EXTRACT TO READ:
Here is SCOTUSBLOG's analysis of the oral arguments:

Monday, March 19, 2007
Analysis: A new exception to "Tinker"?
Posted by Lyle Denniston at 05:47 PM

The Supreme Court on Monday toyed with the notion that public school officials should have added discretion to censor student speech that they may interpret as advocating use of illegal drugs. But this was only a flirtation, not a warm embrace. During the argument in Morse v. Frederick (06-278), a clear majority of the Justices showed significant skepticism about creating a wide exception to the curb on suppression of student speech that the Court spelled out in 1969 in Tinker v. Des Moines School District

As blog colleague Marty Lederman has pointed out in the post below, a sweeping exception to Tinker had the visible support Monday of only Chief Justice John G. Roberts, Jr., and Justice Antonin Scalia, who seemed to be competing to lay out the most generous view of officials' discretion to enforce school-preferred messages. Although each made a fleeting comment here and there to suggest that they might hesitate to endorse total discretion for teachers and principals to stamp out any message that school officials deemed contradictory to their own definition of "educational mission," there was little to suggest this was a real hesitation.

The Justice Department, and some school officials and supporters, would prefer a declaration by the Court that public school administrators are constitutionally free to bar any student speech that might appear to them to be advocacting a violation of law -- a more sweeping proposition than wiping out student speech that seems to advocate using illegal drugs. Justice Anthony M. Kennedy, whose vote the Department would surely need for a decision going that far, was openly hostile to it. And, somewhat surprisingly, so was Justice Samuel A. Alito, Jr., one of the Court's more conservative members.

Kennedy, in the past, has been most aggressive in supporting official action to deal with drug abuse, and especialliy so in the public school context. But he left no doubt, in questioning Kenneth W. Starr, attorney for the Juneau, Alaska, School Board and principal Deborah Morse, that pro-drug speech suppression was about as far as he would go in this case. "The rule you proposed," Kennedy told Starr, "is that the school has wide discretion to define its educational mission and it can restrict speech that;s inconsistent with that mission....And it seems to me that;s much broader than Tinker."

Scalia sensed this hostility from Kennedy, jumping in to suggest that he favors suppression of any student speech "that advocates violation of the law." Starr, seeming to walk away somewhat from the points that had troubled Kennedy, said that would lead the Court into areas of suppression of protected speech, and added: "I don't think the Court needs to stray into those areas..."

MATERIAL:
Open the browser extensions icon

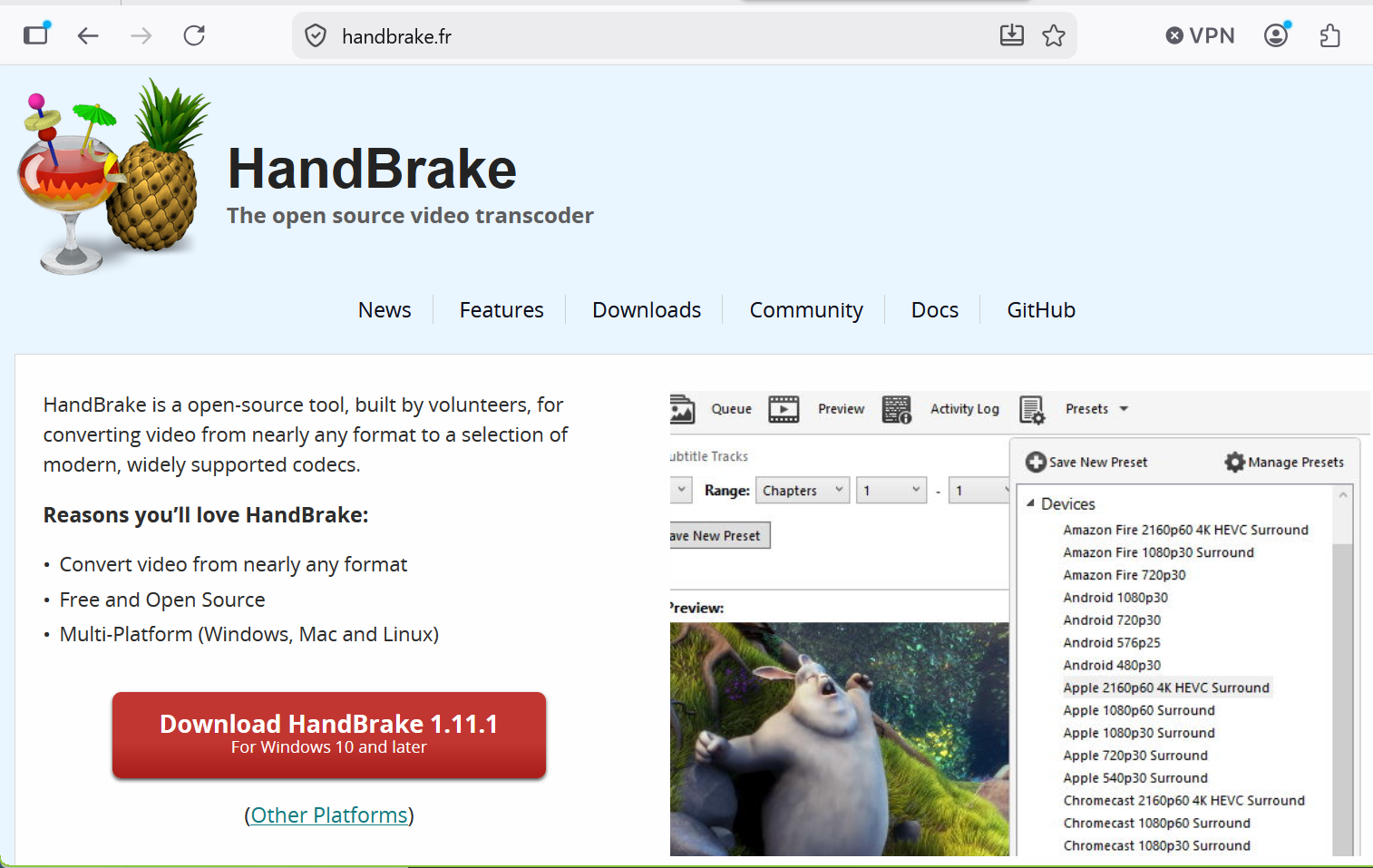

REQUIRED TASKS:
1. Reproduce the stretch from "The Justice Department, and" through "more conservative members." in the Morse v. Frederick analysis, word for word.
2. Continue the analysis of the Morse v. Frederick oral argument beyond its final sentence.

RESPONSES:
1.
The Justice Department, and some school officials and supporters, would prefer a declaration by the Court that public school administrators are constitutionally free to bar any student speech that might appear to them to be advocacting a violation of law -- a more sweeping proposition than wiping out student speech that seems to advocate using illegal drugs. Justice Anthony M. Kennedy, whose vote the Department would surely need for a decision going that far, was openly hostile to it. And, somewhat surprisingly, so was Justice Samuel A. Alito, Jr., one of the Court's more conservative members.

2.
Much of the one-hour hearing was taken up with either puzzled efforts by the Justices to find out just what had happened in the student speech censorship incident outside a Juneau high school in early 2002. It was far from clear that the Justices had a settled view of whether senior Joseph Frederick actually had disrupted anything by holding up a 14-foot banner reading "Bong Hits 4 Jesus" during a rally to honor the Olympic torch. And it was not plain that the Justices were sure of what that banner's message really was.

The Chief Justice, for example, seemed uncertain about what drove the high school senior to make his demonstration across from the school during the torch rally. He ascribed a number of motives to Frederick that Frederick's lawyer, Douglas K. Mertz, promptly disputed, saying the record disputed Roberts' assumptions.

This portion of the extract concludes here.